====== Supplied records ======

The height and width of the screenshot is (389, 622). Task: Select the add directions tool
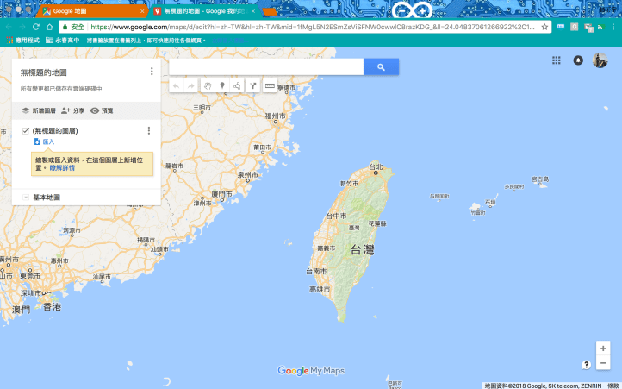point(252,86)
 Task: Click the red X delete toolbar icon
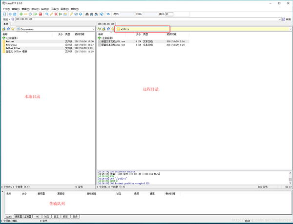click(56, 14)
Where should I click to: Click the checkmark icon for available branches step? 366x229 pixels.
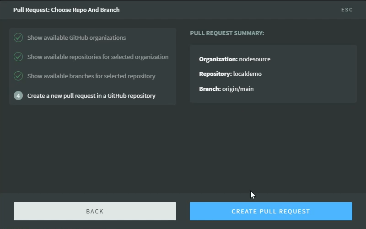(x=18, y=76)
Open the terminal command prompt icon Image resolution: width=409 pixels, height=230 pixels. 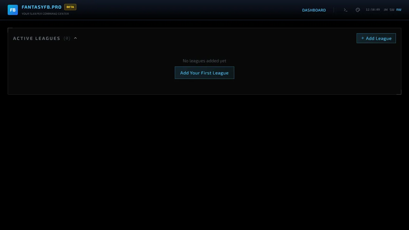345,10
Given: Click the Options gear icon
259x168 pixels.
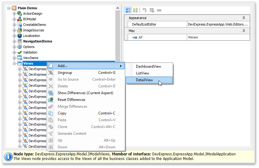Looking at the screenshot, I should (20, 47).
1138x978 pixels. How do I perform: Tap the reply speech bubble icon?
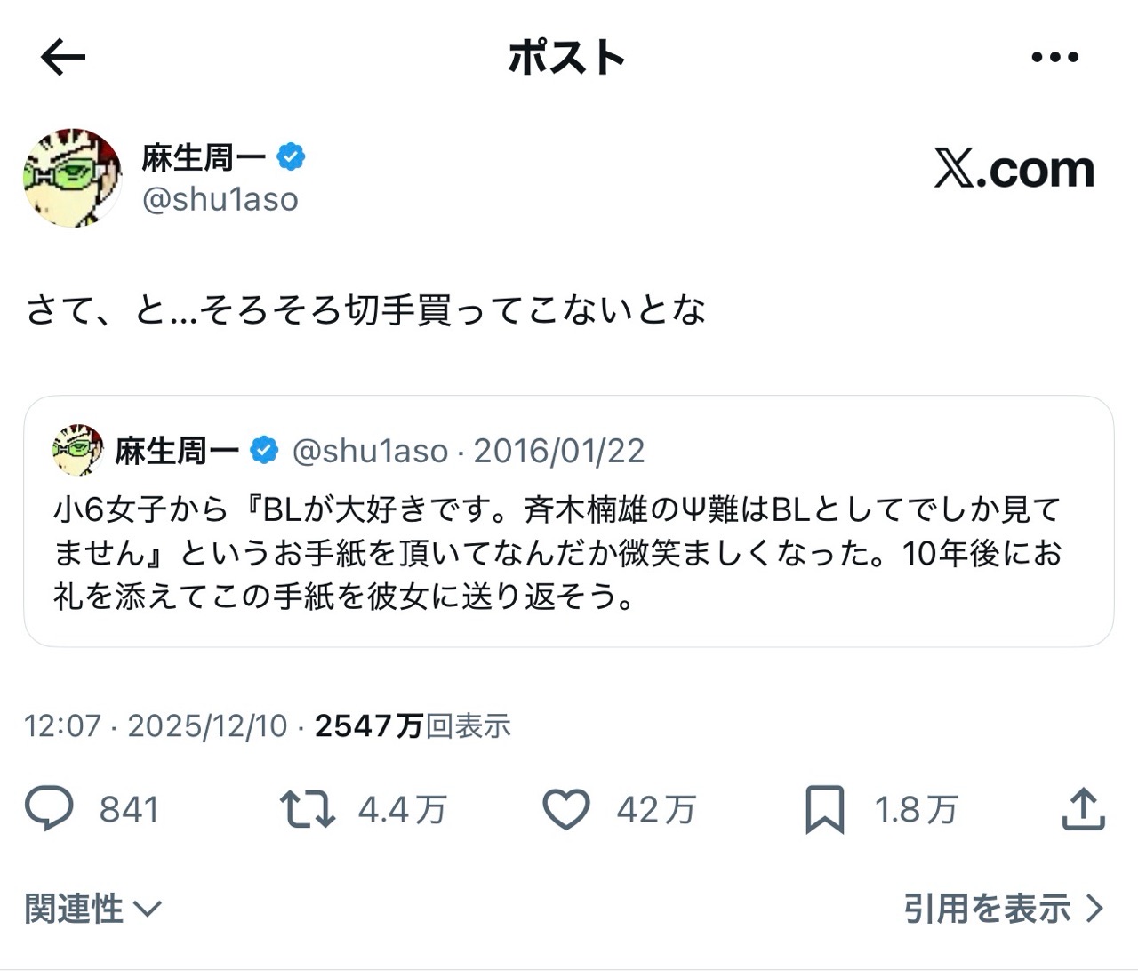pos(49,809)
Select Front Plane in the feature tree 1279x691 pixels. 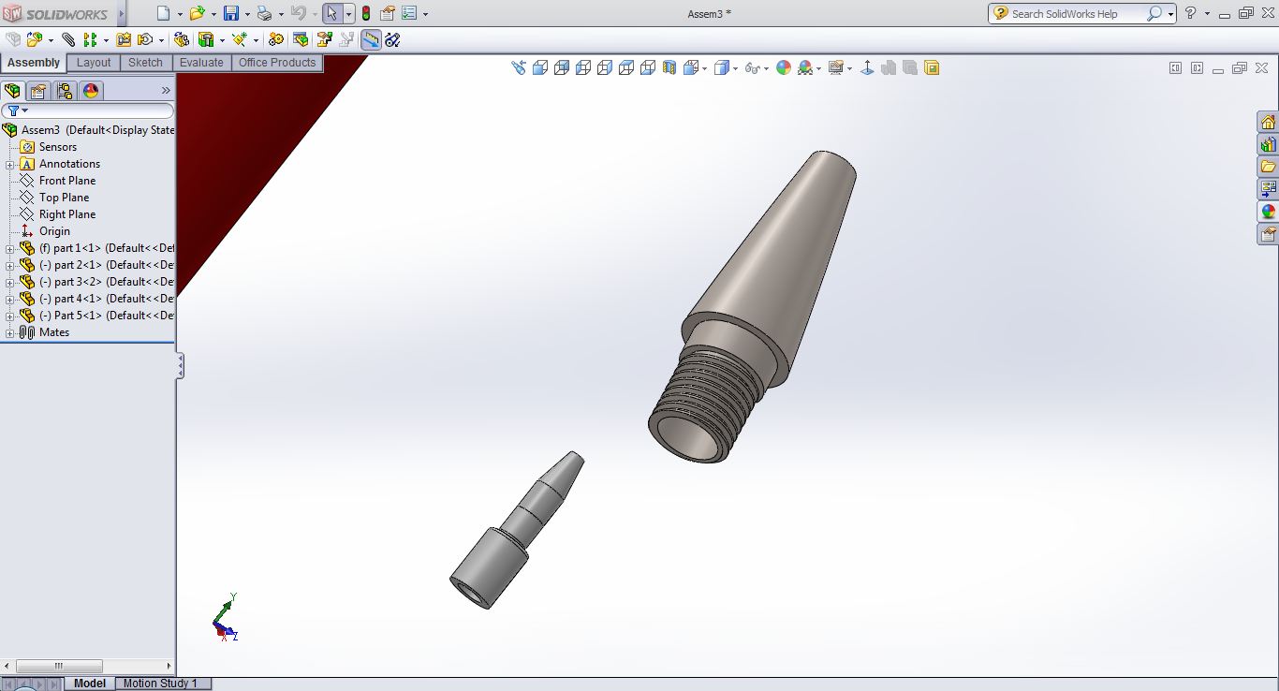coord(66,181)
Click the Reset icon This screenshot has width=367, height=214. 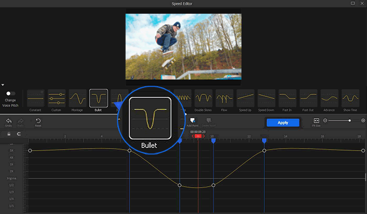(38, 121)
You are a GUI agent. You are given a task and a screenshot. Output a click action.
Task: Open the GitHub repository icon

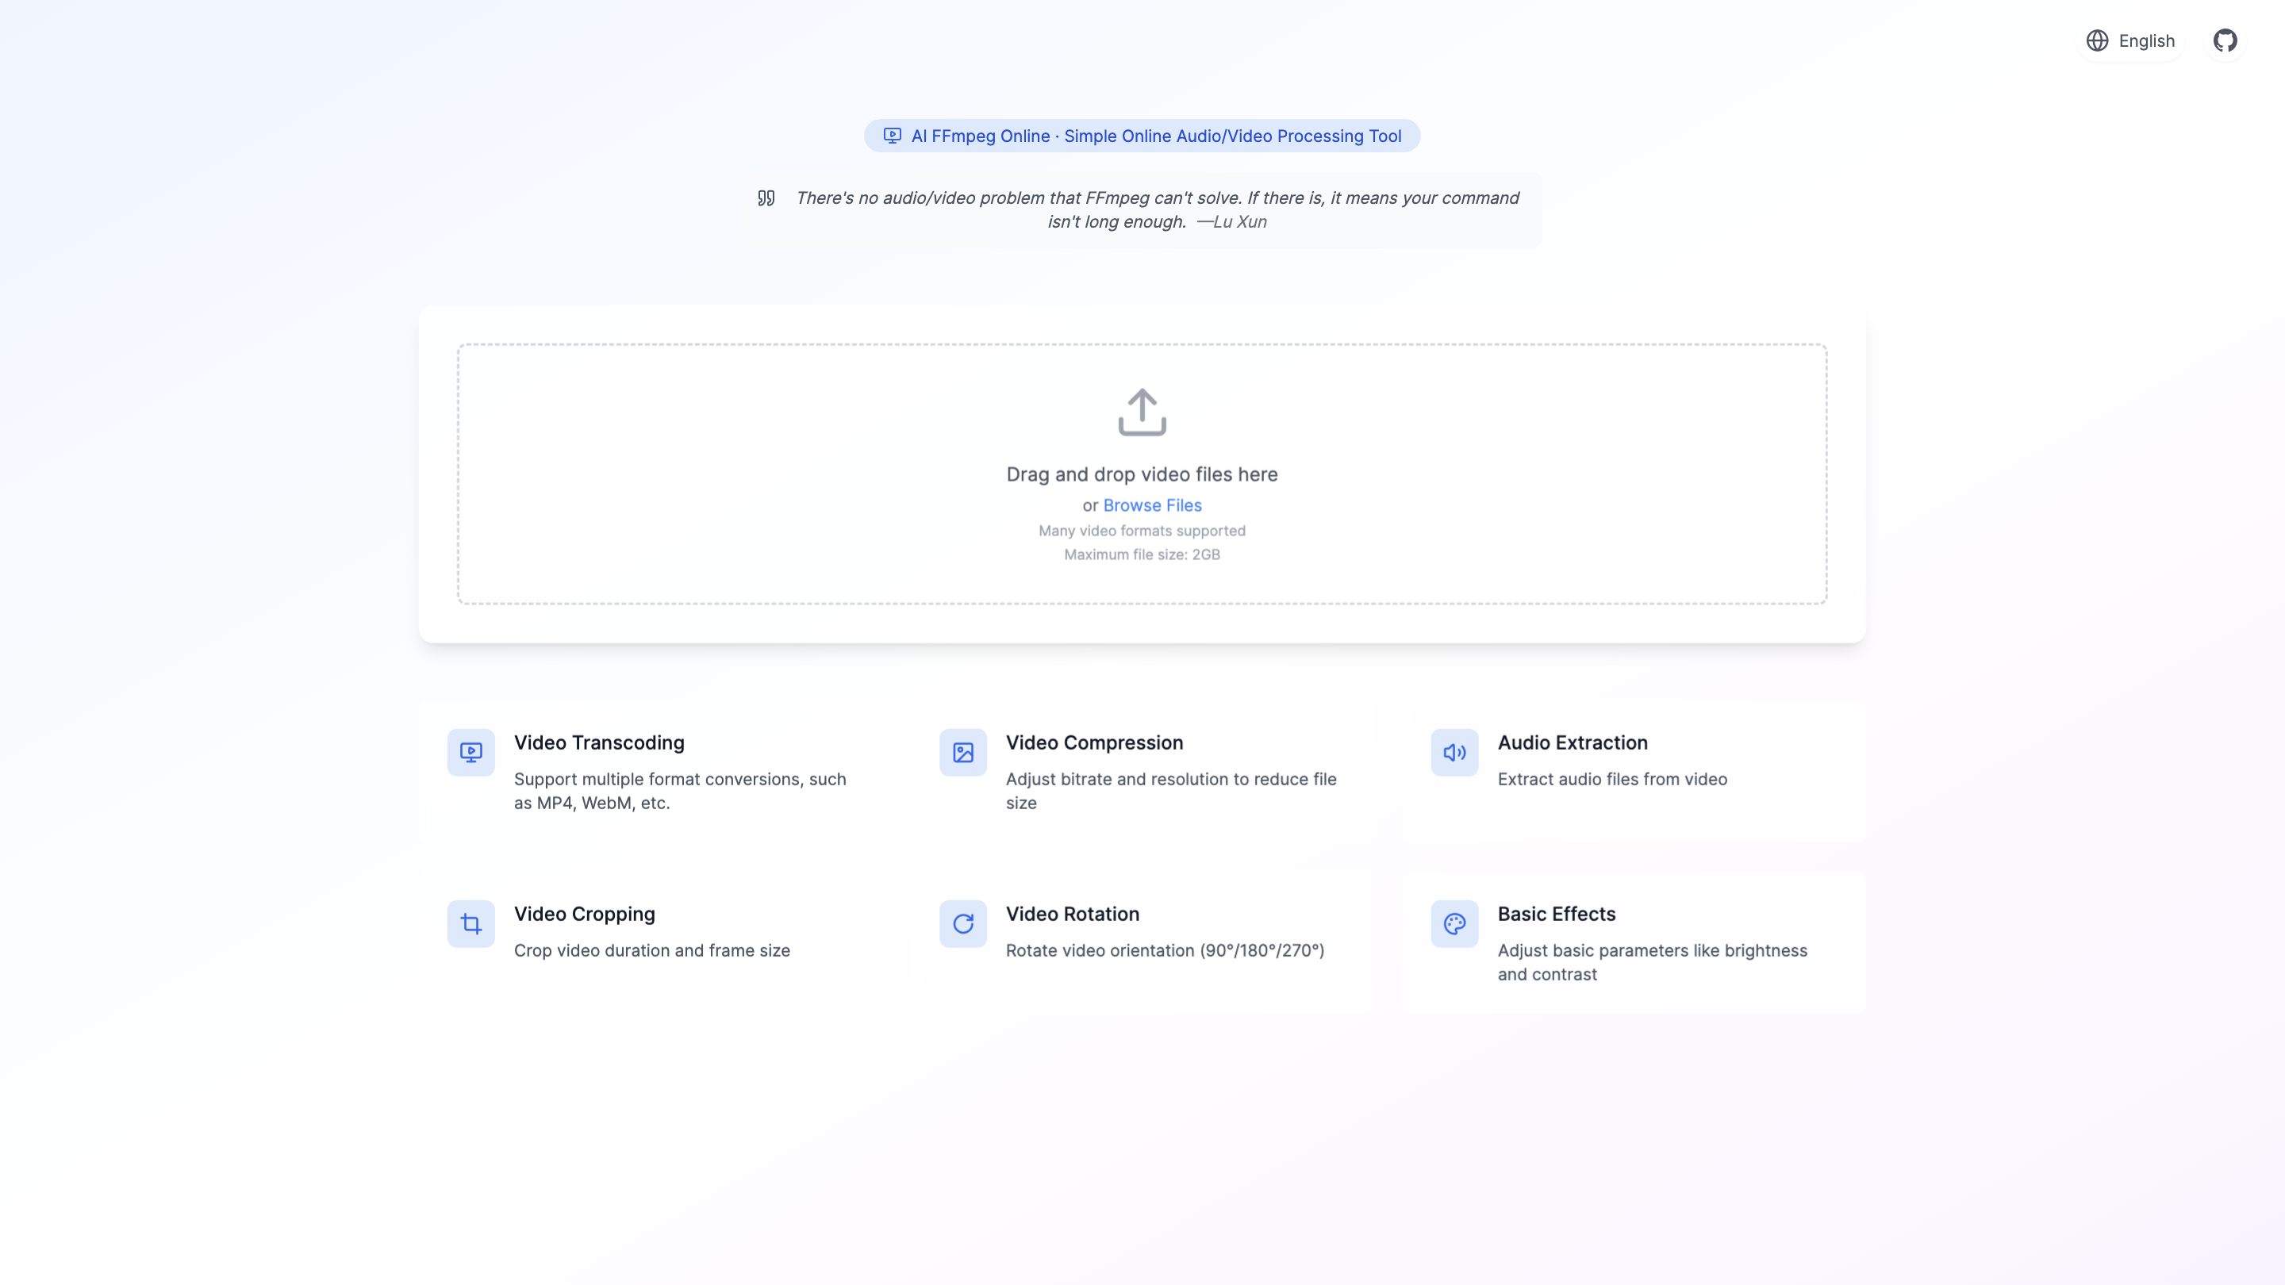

======

### Problem requirements:
Reproduce the data verbatim, starting at the line that contains "You are a GUI" and ending at the last line of the data, with both ends included. Omit the pictures from your output.

### Full output:
You are a GUI agent. You are given a task and a screenshot. Output a click action.
Task: Open the GitHub repository icon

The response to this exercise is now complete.